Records
■ ■ ■ ■ ■ ■ ■

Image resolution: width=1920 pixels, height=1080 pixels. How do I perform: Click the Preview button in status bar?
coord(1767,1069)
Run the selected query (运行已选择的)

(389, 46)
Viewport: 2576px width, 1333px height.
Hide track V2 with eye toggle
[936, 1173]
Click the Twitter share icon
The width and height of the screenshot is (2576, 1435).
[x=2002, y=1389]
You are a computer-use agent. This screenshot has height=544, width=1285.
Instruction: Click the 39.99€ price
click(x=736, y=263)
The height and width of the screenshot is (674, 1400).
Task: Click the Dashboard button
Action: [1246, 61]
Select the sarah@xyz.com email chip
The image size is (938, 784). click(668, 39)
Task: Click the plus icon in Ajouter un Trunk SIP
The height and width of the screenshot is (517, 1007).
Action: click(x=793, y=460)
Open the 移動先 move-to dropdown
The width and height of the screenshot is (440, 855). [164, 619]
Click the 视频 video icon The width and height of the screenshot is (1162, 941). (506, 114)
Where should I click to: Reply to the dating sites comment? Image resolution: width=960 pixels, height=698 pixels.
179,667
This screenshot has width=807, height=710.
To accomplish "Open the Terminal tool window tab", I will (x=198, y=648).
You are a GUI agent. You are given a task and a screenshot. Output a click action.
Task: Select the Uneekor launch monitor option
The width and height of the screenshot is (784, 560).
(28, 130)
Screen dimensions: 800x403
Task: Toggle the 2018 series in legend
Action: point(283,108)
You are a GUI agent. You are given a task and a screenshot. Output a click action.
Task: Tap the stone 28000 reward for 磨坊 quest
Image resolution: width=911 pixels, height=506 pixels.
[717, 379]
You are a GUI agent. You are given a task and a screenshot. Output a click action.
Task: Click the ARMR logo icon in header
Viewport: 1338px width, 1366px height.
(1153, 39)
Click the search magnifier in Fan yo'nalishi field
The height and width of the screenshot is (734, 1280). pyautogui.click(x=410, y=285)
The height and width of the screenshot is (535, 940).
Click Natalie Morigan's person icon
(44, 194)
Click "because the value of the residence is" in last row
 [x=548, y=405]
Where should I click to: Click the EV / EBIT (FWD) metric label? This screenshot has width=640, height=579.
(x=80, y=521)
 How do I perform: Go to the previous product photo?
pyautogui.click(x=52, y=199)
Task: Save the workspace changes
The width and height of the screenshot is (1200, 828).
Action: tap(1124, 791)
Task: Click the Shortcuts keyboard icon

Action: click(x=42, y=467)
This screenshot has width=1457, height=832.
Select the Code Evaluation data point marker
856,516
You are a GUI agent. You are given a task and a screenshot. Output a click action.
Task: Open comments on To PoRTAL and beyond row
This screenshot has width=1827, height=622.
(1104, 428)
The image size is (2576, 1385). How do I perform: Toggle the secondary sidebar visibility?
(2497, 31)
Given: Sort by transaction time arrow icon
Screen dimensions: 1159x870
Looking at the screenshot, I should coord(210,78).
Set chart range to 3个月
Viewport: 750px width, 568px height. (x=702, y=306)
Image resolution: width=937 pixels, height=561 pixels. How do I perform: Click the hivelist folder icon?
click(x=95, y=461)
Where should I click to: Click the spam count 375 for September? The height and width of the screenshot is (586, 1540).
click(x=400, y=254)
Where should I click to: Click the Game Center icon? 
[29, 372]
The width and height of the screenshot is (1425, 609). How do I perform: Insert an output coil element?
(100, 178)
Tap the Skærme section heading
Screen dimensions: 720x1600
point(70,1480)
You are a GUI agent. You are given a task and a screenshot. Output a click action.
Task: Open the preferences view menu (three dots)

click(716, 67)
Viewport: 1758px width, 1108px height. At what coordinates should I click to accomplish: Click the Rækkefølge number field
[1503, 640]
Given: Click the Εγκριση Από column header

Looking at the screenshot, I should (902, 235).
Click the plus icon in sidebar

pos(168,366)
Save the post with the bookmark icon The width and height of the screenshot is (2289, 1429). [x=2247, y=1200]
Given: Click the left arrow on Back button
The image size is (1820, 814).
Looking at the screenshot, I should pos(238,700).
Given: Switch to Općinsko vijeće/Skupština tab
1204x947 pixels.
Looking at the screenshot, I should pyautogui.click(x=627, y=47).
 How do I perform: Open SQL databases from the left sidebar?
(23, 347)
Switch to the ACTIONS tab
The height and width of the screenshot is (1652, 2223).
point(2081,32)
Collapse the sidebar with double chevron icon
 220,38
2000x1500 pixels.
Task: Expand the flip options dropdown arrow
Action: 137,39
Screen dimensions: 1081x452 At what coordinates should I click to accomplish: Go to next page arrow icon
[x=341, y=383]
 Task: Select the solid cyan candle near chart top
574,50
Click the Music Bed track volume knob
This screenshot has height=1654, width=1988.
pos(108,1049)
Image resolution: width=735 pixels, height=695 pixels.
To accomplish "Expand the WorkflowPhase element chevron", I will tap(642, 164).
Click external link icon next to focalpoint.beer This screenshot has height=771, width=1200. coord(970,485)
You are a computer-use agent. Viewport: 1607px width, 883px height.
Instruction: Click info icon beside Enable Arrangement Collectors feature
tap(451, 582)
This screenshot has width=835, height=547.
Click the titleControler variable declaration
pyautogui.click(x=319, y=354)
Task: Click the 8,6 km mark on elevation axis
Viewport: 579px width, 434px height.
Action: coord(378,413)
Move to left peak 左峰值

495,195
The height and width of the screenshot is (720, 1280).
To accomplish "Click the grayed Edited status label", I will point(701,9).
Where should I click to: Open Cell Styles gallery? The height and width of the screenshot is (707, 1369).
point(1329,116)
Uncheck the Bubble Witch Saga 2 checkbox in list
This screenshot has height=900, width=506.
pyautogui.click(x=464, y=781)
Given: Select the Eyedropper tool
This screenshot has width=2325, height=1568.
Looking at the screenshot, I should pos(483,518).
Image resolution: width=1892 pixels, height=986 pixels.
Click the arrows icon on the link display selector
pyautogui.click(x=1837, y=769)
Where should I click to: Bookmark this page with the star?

■ ■ ■ ■ ■ ■ ■

WHAT IS ASKED:
Show each line in the records above that contains the word "Instruction".

OUTPUT OF THE EXERCISE:
Instruction: Click the 39.99€ price
Instruction: Click info icon beside Enable Arrangement Collectors feature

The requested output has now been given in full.